Short summary: As part of UEFI Secure Boot support, Fedora must include newly signed versions of the bootloader binaries (shim and grub) on Fedora 34 installation media and images so that UEFI Secure Boot enabled systems can boot the installation media and images themselves.
Current bootloaders: shim 15, grub2 2.04
New bootloaders: shim 15.3, grub2 2.06
Detail: the current shim was signed in 2018 and its signing key was revoked last year due to the Boothole vulnerability. Wide scale delivery of the revocation file (dbx) by Windows Update, and likely some Linux distros, has been postponed but is expected to happen in Q2/Q3 2021. This will render shim unloadable on UEFI Secure Boot enabled systems with a recent dbx (revocation file), and means those systems won't boot current Fedora installation media at all. Fedora's shim 15.3 and GRUB 2.06 have fixes and enhancements, including a new SBAT generation based revocation regime needed to address the limitations of dbx based revocation.
Essentially three things are needed at once: security fixes and enhancements for both shim and grub, and they need to be signed with new keys.
The new versions are expected to land in Rawhide and Fedora 34 updates-testing this week.
Replaces bug 1883609.
SBAT, generation based revocation
Proposed as a Blocker for 34-final by Fedora user chrismurphy using the blocker tracking app because:
Basic: All release-blocking images must boot in their supported configurations. UEFI Secure Boot is an explicitly supported firmware type/mode.

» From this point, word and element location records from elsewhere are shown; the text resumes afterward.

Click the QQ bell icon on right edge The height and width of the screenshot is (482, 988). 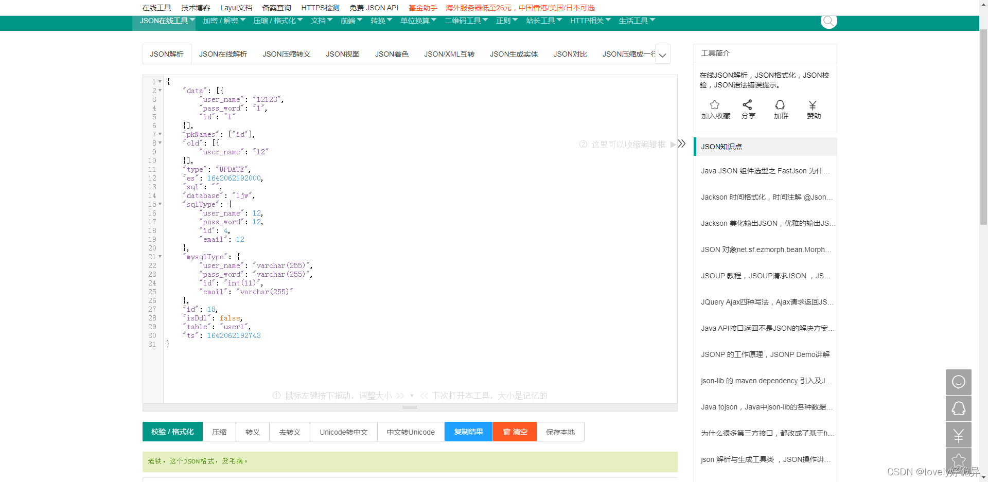click(958, 408)
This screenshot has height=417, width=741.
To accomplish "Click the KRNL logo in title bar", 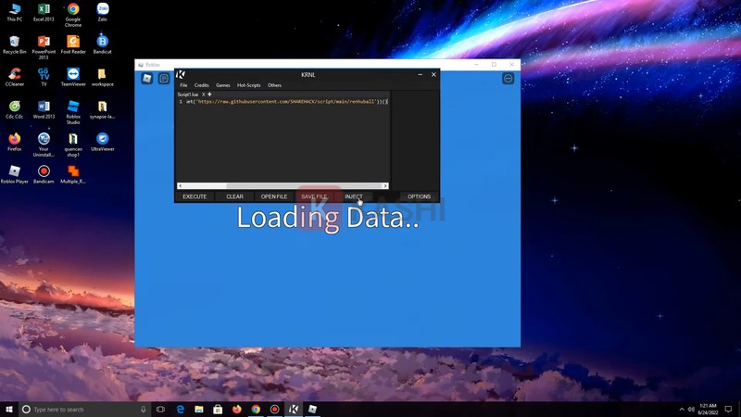I will point(181,74).
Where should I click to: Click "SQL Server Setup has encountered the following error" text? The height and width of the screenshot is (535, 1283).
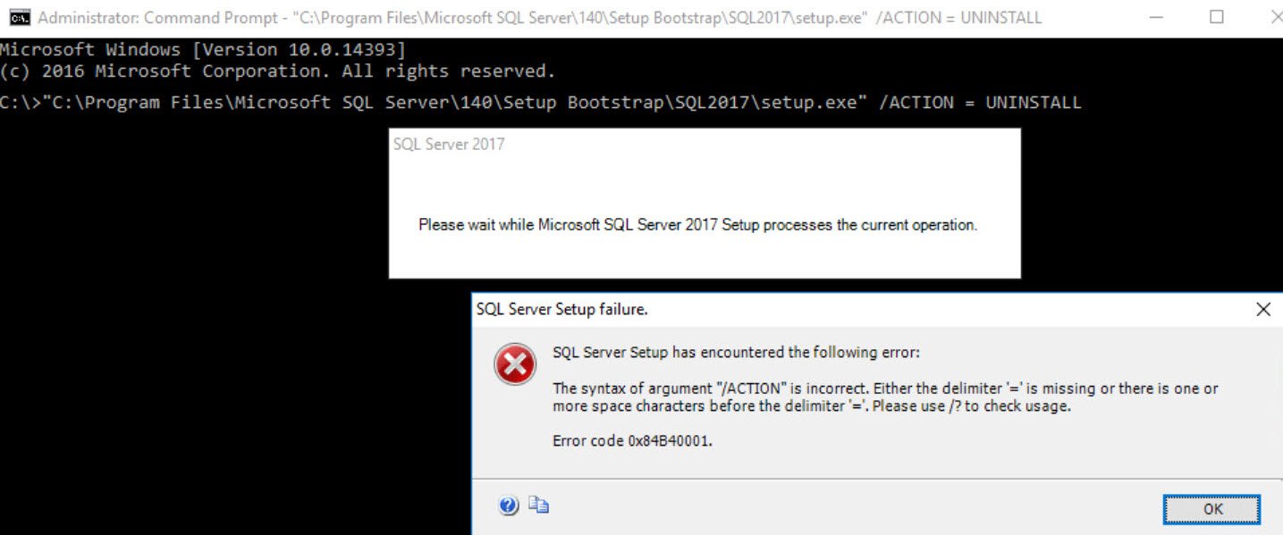(736, 353)
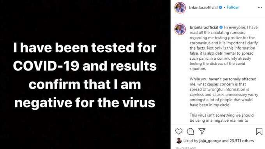Follow brianlaraofficial
Viewport: 265px width, 149px height.
(x=233, y=7)
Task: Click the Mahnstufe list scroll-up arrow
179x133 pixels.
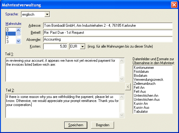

Final: Shim and GRUB are Critical Path packages used on install media and needed for booting the install media when UEFI Secure Boot is enabled. The problem cannot be fixed with an update, we need it on media in order to boot from it. And the problem/bug severity is high.
+3 in https://pagure.io/fedora-qa/blocker-review/issue/310 , marking accepted.
Peter - where are we with this? This is an accepted F34 Final blocker, and Final freeze is coming up April 6. I'd like us to be out in front of accepted blockers at this point. Thanks!
FEDORA-2021-cab258a413 has been submitted as an update to Fedora 34. https://bodhi.fedoraproject.org/updates/FEDORA-2021-cab258a413
FEDORA-2021-f5540ef3d6 has been submitted as an update to Fedora 32. https://bodhi.fedoraproject.org/updates/FEDORA-2021-f5540ef3d6
Availablity of updated shim answers needinfo I think :)
FEDORA-2021-cab258a413 has been pushed to the Fedora 34 testing repository.
Soon you'll be able to install the update with the following command:
`sudo dnf upgrade --enablerepo=updates-testing --advisory=FEDORA-2021-cab258a413`
You can provide feedback for this update here: https://bodhi.fedoraproject.org/updates/FEDORA-2021-cab258a413
See also https://fedoraproject.org/wiki/QA:Updates_Testing for more information on how to test updates.
New shim fails to boot with SecureBoot enabled, at least on some hardware: https://bodhi.fedoraproject.org/updates/FEDORA-2021-cab258a413#comment-1978552
Adam has a potential fix upstream: https://github.com/rhboot/shim/pull/362
Setting status to POST.
So in testing, I discovered a bug in this version of shim:
The known practical effect of the bug is that if Secure Boot is enabled at the firmware level but signature validation is disabled at the mok level, the system will not boot. With the previous shim build it displayed the message "Booting in insecure mode" for two seconds, then booted; with this version of shim it shows "Bootloader has not verified loaded image. System is compromised. halting." and shuts down.
The bug also affects another case (the "MokDBState" variable), but I don't know what the practical consequence of that variable not being respected is. If anyone does, it would be useful to know.
According to Javier, Dell "Sputnik" (developer edition) laptops ship in the affected state from the factory. That is indeed exactly the laptop I have. So we can at least say, AIUI: any Fedora UEFI install on a Dell developer edition laptop with default factory configuration will stop booting after installing this update. Also, I believe, UEFI booting install media built with this version of shim on Dell developer edition laptops with default factory configuration will fail.
We don't know what (if any) other systems shipped in this state, how many (if any) other people are likely to have got into it manually (though I'd guess that number would be small).
pjones is working on a build of shim with the bug fixed "right now". It will then have to go through the SB signing process, which takes a few days I believe. I think if that all goes smoothly we should be able to pull in the fixed build without delaying the release, but if not, we may have to make a decision whether this bug is significant enough to delay the release for, or whether we should just accept it and release with it broken.